A BASIC OVERVIEW OF WHAT WE HAVE COVERED SO FAR:
Subjects and verbs
- What the sentence is about, and what the subject is doing.
- the/a/an
- a noun that renames or further defines the subject and which follows a linking verb
The following verbs are true linking verbs:
- any form of the verb be [am, is, are, was, were, has been, are being, might have been, etc.], become, and seem. These true linking verbs are always linking verbs.
- appear, feel, grow, look, prove, remain, smell, sound, taste, and turn. Sometimes these verbs are linking verbs; sometimes they are action verbs.
How do you tell when they are action verbs and when they are linking verbs?
- If you can substitute am, is, or are and the sentence still sounds logical, you have a linking verb on your hands.
- If, after the substitution, the sentence makes no sense, you are dealing with an action verb instead.
- Here are some examples:
- Sylvia tasted the spicy squid eyeball stew.
- Sylvia is the stew? I don't think so! Tasted, therefore, is an action verb in this sentence, something Sylvia is doing.
- The squid eyeball stew tasted good.
- The stew is good? You bet.
Attributive Adjectives
- Adjectives that come right before the nouns they describe
Predicate Adjectives
- An adjective that follows a linking verb and modifies the subject
Possessive Pronouns
- My, your, his, her, its, our, and their - modify nouns and appear next to the nouns they modify. Diagrammed like other adjectives.
- Mine, yours, his, hers, its, ours and theirs - never next to the nouns they modify. Can be subjects (Yours is blue), predicate nominatives (That car is his), and direct objects (Eat yours)
Direct Objects
- A noun or pronoun that receives the action of a verb. Combine the NON-LINKING verb in the sentence and the question what? or whom? to see if there is a direct object.
Questions
- Diagrammed like a regular sentence--only the capitalization tips you off that it's a question.
Adverbs
- Modify verbs, adjectives, and other adverbs. They go under whatever they modify.

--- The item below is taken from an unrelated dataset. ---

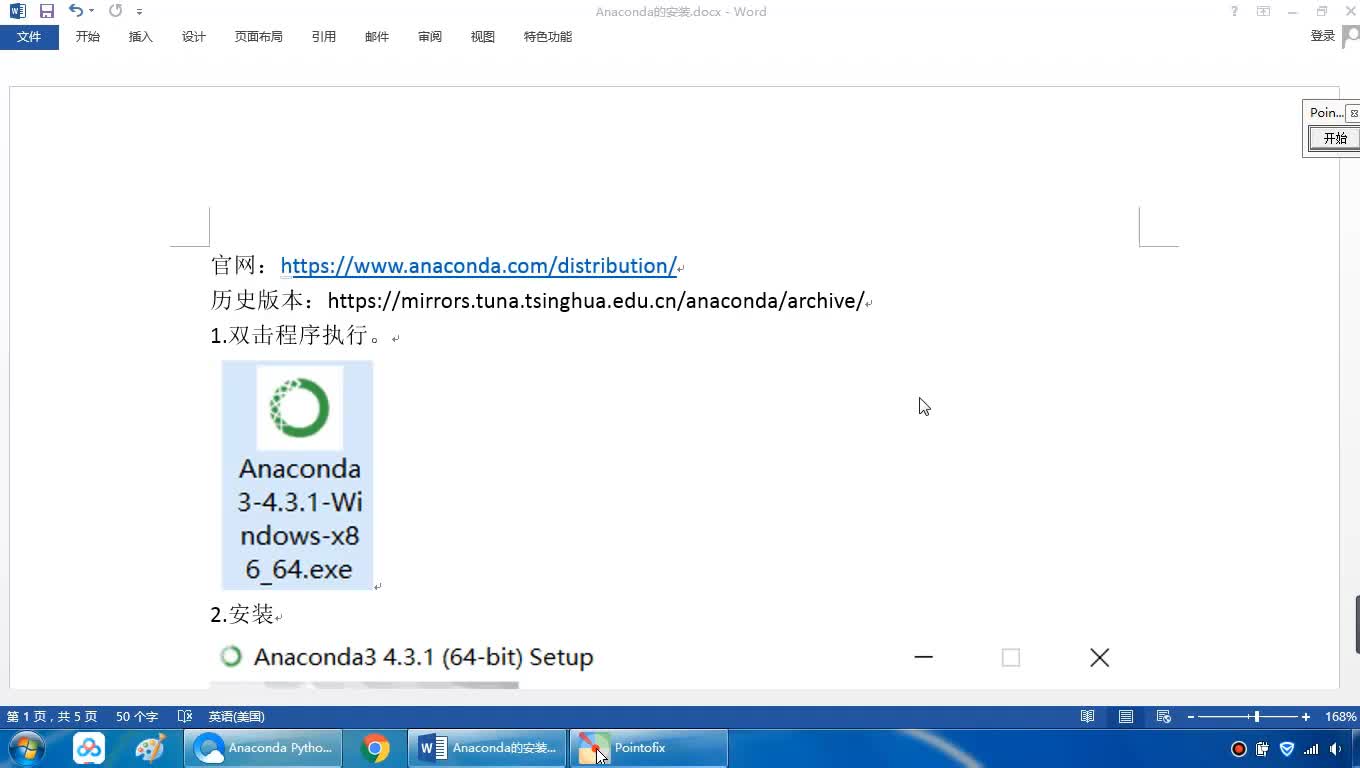Image resolution: width=1360 pixels, height=768 pixels.
Task: Click the Redo/Repeat icon
Action: (x=115, y=11)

- Adverbs answer how, when, where, to what degree and with what frequency.
Commands
- Have an implied subject, indicated by an "X" on the subject space of the diagram.
- The remainder of the diagram is completed like any other sentence.
You will have a minimum of five sentences to diagram tomorrow.
You spoke in small groups with classmates about your poems today. After reading aloud, you explained your poem's meaning and answered questions about it. Collectively, you brainstormed ways of gesturing, inflecting, enunciating, pausing, emoting, and raising and lowering voice volume to convey that meaning.
HOMEWORK
1. Study for quiz. It will cover vocabulary from units 1-3 (emphasis on unit 3, with sentence matching, picking the correct sentence out of a group, and writing your own sentences), MLA format (2 pairs of quotes for which you must pick the correct one and explain why it is correct, and you will be given one quotation to incorporate and cite in a sentence of your own), and sentence diagrams (no fewer than five).
2. VERY IMPORTANT!!! Your poem must be fully memorized by TUESDAY, OCTOBER 14th. On that day, we will draw names from a hat, and those picked will recite their poems for judging. The remainder will go on Thursday, October 16th (if you are in group 2) or on Friday, October 17th (if you are in groups 4 or 6) (Wednesday is PSAT day and Thursday is E day, when 2 sections don't meet). Your recitation scores will count toward your first quarter grade. I and your classmates will judge your recitations. You have had enough experience in judging now that you should fully understand each of the separate criteria, and you know that the first question to ask when watching a recitation is "Is the presenter's interpretation sound, and does the presenter make that interpretation accessible to me?"
Have a good night and holler with questions.